Passage shown »
┏━━
The Pros and Cons of Your 529 Plan vs. Coverdell Account Decision
Most people have heard of education savings plans – the popular 529 Plan and the lesser-known Coverdell Education Savings Account. In 2017, the TCJA expanded 529 Plans to cover education costs from K through 12, in addition to trade schools, college, and graduate school. This matched a provision that was always part of the Coverdell ESA.
This change is a very big deal.
It means that millions of people can now pay education expenses tax-free with income generated by a 529 Plan. It also means there are now fewer differences than ever between a 529 Plan and a Coverdell ESA.
So let’s look at the similarities between the two vehicles. A 529 Plan and a Coverdell ESA are both investment accounts that act like a Roth IRA, allowing money to grow tax-free until it’s withdrawn. And when it’s withdrawn to pay qualified education expenses, it’s still tax-free. Neither permit you to deduct contributions on your federal return, but depending on where you live and the 529 Plan you have, you may be able to claim a deduction on your state return.
But there are also important differences. While anyone can contribute to a 529 Plan, many states impose a max value cap ranging anywhere from $235,000 to $550,000, at which point there can be no more contributions unless the allowed amount increases. Plus, annual contributions over $16,000 may be subject to federal gift taxes. While there is no limit on the amount of money in a Coverdell ESA, contributions are limited to $2,000 a year and contributors’ annual income must be below $110,000 ($220,000 filing jointly). The other major difference is in your investment choices. A Coverdell ESA allows you to invest in a variety of stocks, bonds, and mutual funds, while a 529 Plan restricts you to a few state-approved funds.
Regardless of which type of account you have, however, if the money isn’t used, the account custodian can always roll over the funds to a new, younger beneficiary tax-free.
┗━━
Extracted information »
┏━━
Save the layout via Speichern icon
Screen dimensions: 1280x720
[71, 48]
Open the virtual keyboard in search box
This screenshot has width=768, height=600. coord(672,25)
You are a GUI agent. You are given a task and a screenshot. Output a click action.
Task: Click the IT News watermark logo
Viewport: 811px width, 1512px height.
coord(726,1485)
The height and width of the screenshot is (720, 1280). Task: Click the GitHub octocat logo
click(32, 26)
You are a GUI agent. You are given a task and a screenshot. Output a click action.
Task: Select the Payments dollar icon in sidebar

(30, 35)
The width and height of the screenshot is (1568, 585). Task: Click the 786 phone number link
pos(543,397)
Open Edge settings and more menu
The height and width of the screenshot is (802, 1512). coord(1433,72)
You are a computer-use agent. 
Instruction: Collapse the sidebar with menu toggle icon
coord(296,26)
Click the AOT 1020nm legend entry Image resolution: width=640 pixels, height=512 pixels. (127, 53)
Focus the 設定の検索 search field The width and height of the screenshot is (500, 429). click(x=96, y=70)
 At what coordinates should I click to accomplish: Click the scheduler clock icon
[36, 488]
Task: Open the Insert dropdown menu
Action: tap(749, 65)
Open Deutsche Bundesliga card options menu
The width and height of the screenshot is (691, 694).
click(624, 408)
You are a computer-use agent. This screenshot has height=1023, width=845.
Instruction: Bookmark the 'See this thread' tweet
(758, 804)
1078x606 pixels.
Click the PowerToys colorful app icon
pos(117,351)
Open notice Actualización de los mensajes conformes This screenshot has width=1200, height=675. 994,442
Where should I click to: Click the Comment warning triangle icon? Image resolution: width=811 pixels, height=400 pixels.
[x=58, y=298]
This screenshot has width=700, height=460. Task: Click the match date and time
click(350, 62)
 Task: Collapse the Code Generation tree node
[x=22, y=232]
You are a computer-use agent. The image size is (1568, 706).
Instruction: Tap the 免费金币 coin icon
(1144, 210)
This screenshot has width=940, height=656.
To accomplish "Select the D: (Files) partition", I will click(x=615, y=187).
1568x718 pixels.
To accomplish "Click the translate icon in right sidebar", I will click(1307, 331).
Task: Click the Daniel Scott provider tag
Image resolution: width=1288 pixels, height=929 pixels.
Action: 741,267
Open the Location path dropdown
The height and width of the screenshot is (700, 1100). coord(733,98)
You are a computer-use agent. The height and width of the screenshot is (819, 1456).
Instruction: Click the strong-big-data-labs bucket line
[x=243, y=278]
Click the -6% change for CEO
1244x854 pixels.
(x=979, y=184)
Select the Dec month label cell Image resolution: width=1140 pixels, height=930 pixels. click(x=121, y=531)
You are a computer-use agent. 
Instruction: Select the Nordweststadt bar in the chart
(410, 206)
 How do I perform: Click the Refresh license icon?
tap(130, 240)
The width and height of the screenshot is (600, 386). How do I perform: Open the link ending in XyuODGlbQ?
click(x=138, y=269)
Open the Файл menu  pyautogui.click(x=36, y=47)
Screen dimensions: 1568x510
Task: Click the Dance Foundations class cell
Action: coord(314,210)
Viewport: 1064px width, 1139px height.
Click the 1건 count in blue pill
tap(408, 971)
┗━━
Given exercise 1 » In the education savings article, how much can be put into a Coverdell ESA each year?
Given exercise 2 » Copy word for word everything in the education savings article from "But there are" down to "younger beneficiary tax-free.".
The entries have no part in any of this.

Worked answer 1 » $2,000 a year.

Worked answer 2 »
But there are also important differences. While anyone can contribute to a 529 Plan, many states impose a max value cap ranging anywhere from $235,000 to $550,000, at which point there can be no more contributions unless the allowed amount increases. Plus, annual contributions over $16,000 may be subject to federal gift taxes. While there is no limit on the amount of money in a Coverdell ESA, contributions are limited to $2,000 a year and contributors’ annual income must be below $110,000 ($220,000 filing jointly). The other major difference is in your investment choices. A Coverdell ESA allows you to invest in a variety of stocks, bonds, and mutual funds, while a 529 Plan restricts you to a few state-approved funds.
Regardless of which type of account you have, however, if the money isn’t used, the account custodian can always roll over the funds to a new, younger beneficiary tax-free.